Traveling & Standing Waves in Water

Traveling Waves



I recall jerking a garden hose, then seeing the bend I'd made travel away from me down a finite length of the hose. This retreating bend, or pulse, is a traveling wave.

Waves are caused by a disturbance - an input of energy - that travels through spacetime while the energy of the disturbance is transferred and dissipated.

A traveling wave is seen when the wave is not confined to a given space along the medium such as ocean waves approaching a shoreline.
The sea pronounces something, over and over, in a hoarse whisper; I cannot quite make it out.
~Annie Dillard
Ocean waves can travel thousands of miles before reaching land.



From the Wave

It mounts at sea, a concave wall
   Down-ribbed with shine,
And pushes forward, building tall
   Its steep incline.


...opening stanza from a poem by Thom Gunn

Standing Waves



A standing wave is stationary. It is confined in some way by natural or man-made contraints.

A vibrating guitar string is an example of a standing wave. A guitar string has a number of frequencies at which it will vibrate (i.e., the harmonics of the guitar string). The frequency at which a guitar string vibrates depends on the tension of the string, the linear density of the string and its length.

Standing Waves in Rivers

Standing waves in rivers are caused by a high volume of water constricted by flowing into and over a structure like a submerged boulder and creating a wave behind it known as a hydraulic jump. Thought another way, when flowing water encounters a zone of slower moving water a abrupt rise occurs in the surface of the water.

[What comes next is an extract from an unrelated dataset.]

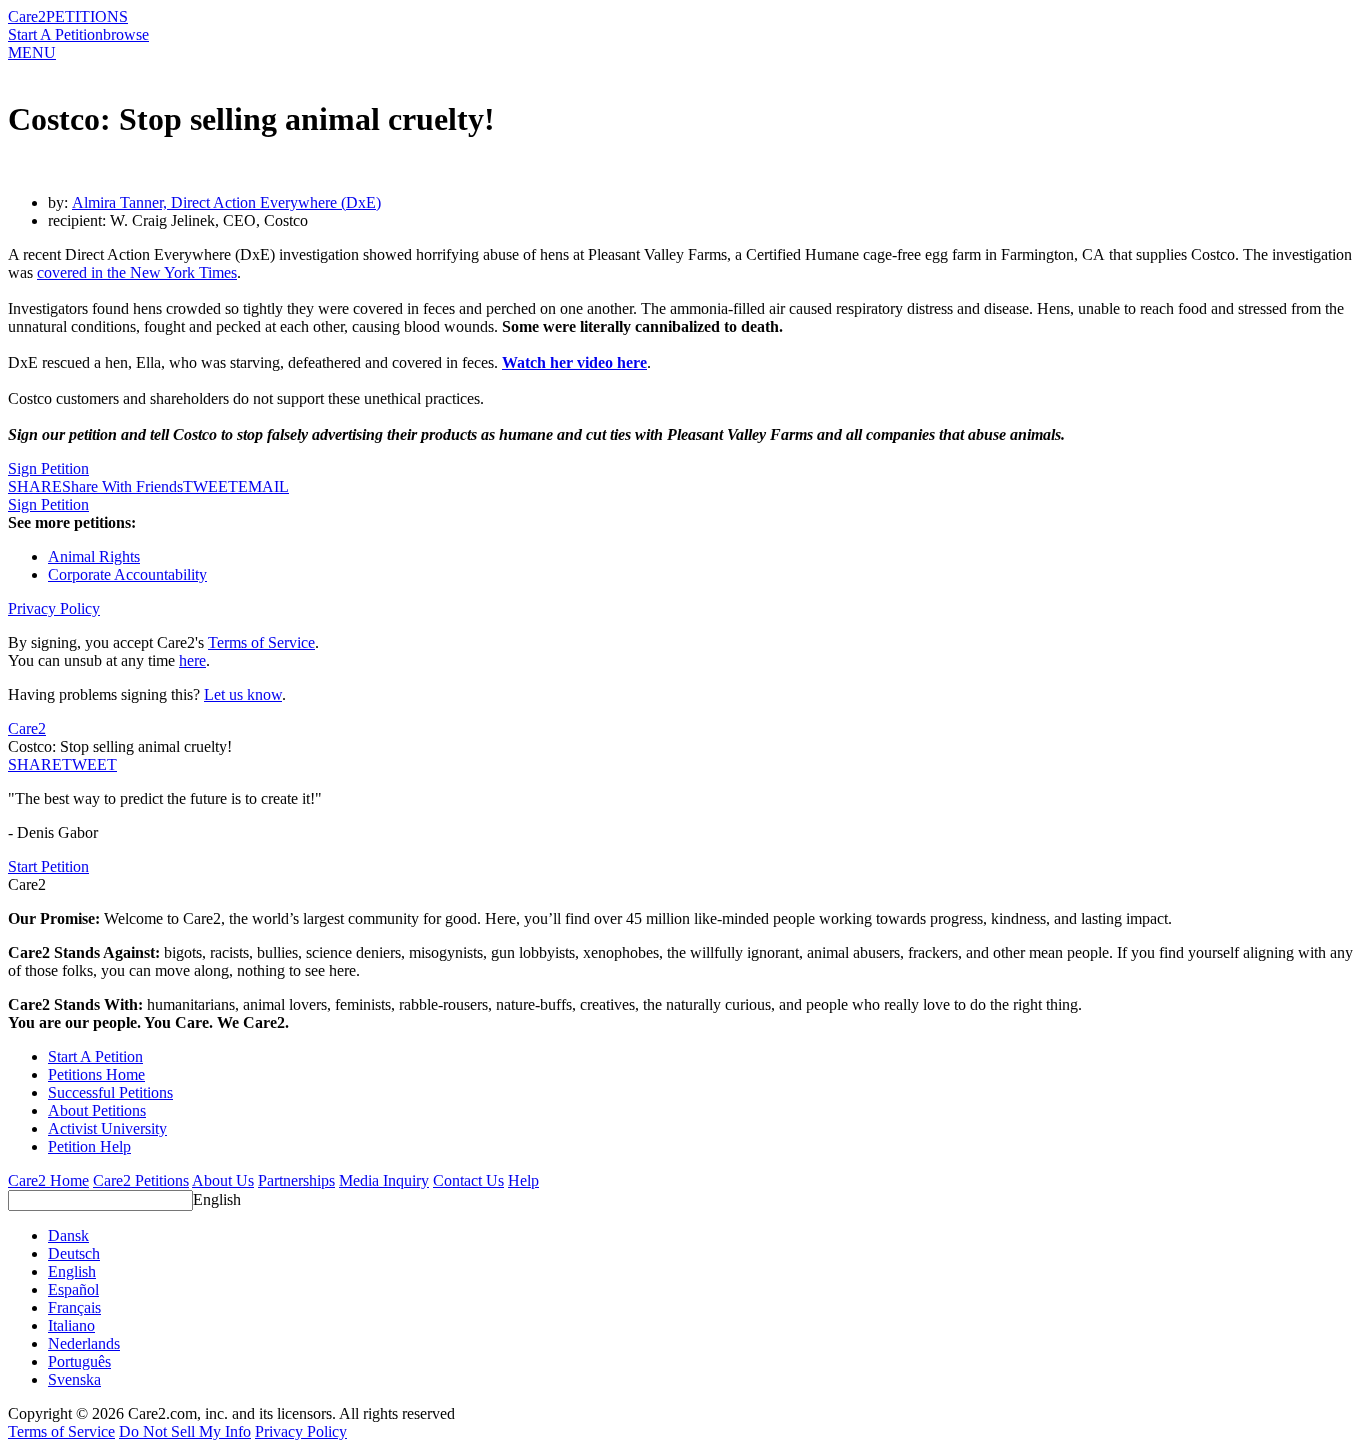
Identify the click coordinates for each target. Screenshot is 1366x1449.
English (217, 1199)
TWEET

Standing waves can been ridden like the river surfers on the Eisbach in Munich (below). The Eisbach river surfers catch the wave by launching into it from the sides, then facing upstream while traversing its stationary wave front.



The Eisbach wave is about 3' high. Enthusiasts have modified the wave to boost its height and to break more cleanly by submerging planks attached to an upstream bridge.

Surfing a standing wave gives the sensation of traveling over water while not actually moving. A standing wave can be surfed for as long as one maintains the right position and balance.
How could drops of water know themselves to be a river? Yet the river flows on.